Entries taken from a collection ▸
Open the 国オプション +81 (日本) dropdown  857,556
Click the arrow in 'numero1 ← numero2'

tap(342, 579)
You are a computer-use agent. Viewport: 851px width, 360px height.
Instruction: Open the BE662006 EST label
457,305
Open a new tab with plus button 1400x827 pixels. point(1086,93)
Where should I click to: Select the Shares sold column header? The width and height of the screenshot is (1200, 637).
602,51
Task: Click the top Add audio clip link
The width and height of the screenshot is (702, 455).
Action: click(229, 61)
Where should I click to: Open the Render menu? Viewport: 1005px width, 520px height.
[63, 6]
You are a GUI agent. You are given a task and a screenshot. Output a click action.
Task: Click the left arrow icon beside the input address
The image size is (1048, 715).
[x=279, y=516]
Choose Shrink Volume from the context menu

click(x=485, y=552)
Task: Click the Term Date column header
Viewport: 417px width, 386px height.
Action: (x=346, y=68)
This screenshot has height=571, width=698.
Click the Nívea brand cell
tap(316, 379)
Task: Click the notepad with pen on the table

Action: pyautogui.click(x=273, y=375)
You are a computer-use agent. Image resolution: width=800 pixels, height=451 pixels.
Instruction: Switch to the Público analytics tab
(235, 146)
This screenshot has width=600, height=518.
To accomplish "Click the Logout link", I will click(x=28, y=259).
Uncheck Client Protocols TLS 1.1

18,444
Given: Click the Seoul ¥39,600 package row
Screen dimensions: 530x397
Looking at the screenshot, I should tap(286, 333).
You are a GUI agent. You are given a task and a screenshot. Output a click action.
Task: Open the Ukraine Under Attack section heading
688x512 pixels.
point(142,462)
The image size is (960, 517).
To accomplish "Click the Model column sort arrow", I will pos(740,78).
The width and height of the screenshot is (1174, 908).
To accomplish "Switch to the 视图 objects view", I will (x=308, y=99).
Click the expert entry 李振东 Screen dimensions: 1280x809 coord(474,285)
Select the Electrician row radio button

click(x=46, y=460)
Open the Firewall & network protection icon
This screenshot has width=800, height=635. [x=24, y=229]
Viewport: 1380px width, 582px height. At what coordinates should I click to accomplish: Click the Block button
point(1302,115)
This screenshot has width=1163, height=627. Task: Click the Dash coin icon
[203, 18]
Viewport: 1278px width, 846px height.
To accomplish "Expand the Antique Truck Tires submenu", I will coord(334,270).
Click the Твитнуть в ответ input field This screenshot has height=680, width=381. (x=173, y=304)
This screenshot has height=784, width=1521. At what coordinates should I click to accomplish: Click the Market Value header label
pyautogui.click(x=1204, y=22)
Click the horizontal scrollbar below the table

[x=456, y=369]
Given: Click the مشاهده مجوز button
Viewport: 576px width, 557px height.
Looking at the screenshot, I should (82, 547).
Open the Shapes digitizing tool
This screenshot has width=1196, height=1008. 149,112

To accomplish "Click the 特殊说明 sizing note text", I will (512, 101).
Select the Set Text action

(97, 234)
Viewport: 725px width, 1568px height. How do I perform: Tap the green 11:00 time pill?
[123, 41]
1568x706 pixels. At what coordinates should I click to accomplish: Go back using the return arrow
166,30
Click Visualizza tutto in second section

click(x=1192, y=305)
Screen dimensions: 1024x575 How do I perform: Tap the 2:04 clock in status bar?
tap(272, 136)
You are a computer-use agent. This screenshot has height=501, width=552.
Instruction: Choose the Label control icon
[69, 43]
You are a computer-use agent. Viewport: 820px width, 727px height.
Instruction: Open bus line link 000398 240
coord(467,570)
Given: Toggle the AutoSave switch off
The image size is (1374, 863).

TASK DIRECTIONS ▸ After reading the entries above, state how many lines hold the word "agent", with no text besides the number.

TASK RESULT ▸ 6